- WHAT THE EXERCISE ASKS -
Look at each line below and tally those holding "computer"; answer with that figure and nothing else.

- SOURCE INFORMATION -

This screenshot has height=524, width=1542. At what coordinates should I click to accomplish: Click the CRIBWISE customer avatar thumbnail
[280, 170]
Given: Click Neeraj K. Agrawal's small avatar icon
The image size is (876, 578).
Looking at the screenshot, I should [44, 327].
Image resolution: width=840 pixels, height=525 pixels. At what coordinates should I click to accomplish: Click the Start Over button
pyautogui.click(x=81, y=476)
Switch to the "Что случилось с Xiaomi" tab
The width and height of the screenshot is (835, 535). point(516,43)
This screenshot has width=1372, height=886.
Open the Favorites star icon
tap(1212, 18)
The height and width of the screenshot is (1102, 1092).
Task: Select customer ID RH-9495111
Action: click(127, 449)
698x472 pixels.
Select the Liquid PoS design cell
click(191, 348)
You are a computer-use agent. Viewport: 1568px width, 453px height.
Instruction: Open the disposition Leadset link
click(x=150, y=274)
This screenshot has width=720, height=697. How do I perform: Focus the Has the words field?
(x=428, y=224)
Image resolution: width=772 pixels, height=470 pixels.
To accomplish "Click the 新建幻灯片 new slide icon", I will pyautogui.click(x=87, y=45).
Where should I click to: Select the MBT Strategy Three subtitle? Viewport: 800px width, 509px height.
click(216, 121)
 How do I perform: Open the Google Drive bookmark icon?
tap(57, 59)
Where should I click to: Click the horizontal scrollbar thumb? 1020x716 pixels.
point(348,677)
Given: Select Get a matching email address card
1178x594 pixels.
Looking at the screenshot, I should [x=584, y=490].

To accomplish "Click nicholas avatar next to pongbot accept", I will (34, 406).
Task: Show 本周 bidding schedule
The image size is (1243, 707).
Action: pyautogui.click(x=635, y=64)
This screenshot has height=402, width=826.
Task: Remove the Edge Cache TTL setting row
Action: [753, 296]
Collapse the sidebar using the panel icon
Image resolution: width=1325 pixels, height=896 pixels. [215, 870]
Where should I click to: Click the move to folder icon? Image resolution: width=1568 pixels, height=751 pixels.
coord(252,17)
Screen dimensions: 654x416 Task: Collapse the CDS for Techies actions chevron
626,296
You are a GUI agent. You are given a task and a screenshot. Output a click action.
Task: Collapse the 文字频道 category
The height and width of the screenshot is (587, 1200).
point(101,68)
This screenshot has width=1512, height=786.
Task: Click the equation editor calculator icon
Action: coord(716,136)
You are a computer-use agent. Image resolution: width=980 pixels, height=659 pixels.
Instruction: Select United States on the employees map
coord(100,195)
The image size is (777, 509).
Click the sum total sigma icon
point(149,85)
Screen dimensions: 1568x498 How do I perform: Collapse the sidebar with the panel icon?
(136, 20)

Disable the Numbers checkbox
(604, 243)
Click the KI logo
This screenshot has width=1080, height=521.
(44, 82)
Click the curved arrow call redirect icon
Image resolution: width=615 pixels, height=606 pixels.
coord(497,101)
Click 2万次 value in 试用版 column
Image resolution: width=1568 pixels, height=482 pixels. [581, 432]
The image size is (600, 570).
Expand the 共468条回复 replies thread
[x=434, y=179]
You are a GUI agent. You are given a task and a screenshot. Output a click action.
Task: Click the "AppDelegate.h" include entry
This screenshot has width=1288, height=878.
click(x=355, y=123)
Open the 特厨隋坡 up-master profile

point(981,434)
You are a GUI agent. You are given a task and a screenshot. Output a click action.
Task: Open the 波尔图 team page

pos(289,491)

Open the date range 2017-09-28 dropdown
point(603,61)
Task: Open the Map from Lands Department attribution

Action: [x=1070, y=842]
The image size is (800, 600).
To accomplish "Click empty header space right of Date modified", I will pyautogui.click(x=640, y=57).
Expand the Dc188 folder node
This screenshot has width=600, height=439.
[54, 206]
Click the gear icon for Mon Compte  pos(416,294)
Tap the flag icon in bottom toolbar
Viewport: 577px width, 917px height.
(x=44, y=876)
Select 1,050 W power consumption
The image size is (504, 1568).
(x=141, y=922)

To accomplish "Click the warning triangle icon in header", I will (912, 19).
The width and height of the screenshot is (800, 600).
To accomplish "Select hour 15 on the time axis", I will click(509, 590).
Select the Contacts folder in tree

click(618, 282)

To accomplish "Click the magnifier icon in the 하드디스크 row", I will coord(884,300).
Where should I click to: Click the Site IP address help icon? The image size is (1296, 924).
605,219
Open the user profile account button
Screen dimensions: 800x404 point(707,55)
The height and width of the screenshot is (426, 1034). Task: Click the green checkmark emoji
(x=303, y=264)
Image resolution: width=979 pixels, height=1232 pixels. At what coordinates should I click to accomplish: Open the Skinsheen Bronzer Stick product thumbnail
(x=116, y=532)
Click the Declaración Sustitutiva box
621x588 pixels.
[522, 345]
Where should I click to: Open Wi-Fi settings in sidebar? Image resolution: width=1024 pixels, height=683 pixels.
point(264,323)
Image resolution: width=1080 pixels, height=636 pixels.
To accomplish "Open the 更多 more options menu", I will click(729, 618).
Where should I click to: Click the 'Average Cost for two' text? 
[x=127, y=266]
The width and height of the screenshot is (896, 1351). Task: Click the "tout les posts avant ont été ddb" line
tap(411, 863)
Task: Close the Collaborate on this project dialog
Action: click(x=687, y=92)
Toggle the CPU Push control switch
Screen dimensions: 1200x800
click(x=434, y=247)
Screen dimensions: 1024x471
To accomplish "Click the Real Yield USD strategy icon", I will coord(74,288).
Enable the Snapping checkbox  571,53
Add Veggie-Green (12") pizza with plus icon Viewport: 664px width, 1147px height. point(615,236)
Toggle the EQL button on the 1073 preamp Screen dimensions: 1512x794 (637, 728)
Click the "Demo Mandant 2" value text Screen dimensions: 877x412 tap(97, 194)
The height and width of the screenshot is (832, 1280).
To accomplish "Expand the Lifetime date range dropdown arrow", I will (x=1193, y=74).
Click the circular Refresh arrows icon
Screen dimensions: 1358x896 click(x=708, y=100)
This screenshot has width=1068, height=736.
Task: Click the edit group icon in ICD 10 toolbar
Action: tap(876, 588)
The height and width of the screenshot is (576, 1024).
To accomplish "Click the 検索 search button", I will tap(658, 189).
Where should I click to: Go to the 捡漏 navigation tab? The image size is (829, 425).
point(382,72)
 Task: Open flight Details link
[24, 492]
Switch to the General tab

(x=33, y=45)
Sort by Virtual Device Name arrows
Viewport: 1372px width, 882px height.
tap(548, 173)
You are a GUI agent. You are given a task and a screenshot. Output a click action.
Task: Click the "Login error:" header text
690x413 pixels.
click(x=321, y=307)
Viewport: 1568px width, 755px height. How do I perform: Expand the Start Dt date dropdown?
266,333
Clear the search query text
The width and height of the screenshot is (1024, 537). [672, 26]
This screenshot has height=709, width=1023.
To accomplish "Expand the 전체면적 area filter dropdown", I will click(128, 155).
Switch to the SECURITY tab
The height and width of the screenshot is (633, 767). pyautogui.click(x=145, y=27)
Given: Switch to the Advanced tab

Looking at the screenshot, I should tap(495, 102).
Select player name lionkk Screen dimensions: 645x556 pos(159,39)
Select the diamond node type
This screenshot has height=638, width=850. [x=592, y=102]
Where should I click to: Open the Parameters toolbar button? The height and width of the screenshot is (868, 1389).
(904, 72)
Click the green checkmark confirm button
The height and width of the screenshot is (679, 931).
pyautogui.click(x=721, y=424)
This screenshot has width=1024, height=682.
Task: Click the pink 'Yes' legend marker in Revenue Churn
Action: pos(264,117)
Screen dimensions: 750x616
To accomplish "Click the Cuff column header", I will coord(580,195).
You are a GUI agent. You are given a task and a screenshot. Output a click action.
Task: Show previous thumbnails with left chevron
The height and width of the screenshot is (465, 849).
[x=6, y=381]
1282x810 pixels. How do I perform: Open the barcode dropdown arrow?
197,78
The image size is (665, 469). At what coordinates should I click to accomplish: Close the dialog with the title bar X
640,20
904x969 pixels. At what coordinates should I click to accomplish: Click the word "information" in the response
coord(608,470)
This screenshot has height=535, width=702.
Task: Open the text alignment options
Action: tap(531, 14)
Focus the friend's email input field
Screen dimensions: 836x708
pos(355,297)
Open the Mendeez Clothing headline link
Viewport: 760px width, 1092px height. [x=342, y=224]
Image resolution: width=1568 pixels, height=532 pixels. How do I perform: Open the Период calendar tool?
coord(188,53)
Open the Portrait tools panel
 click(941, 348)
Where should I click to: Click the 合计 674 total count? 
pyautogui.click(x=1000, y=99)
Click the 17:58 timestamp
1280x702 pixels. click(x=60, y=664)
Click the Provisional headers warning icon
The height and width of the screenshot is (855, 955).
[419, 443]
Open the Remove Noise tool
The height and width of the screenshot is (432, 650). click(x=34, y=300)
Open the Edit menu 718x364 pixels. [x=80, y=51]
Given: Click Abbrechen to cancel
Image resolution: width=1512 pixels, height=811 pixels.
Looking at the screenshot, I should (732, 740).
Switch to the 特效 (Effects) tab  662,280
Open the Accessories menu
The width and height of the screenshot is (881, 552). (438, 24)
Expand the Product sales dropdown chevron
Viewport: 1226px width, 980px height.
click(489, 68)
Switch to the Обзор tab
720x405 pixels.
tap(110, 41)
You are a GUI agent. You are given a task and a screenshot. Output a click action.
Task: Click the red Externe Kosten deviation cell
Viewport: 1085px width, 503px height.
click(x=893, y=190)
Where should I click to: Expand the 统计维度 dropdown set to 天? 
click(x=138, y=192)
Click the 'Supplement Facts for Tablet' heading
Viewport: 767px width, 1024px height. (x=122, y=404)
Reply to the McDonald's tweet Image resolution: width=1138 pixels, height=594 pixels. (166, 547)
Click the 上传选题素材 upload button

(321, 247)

- TASK RESPONSE -
2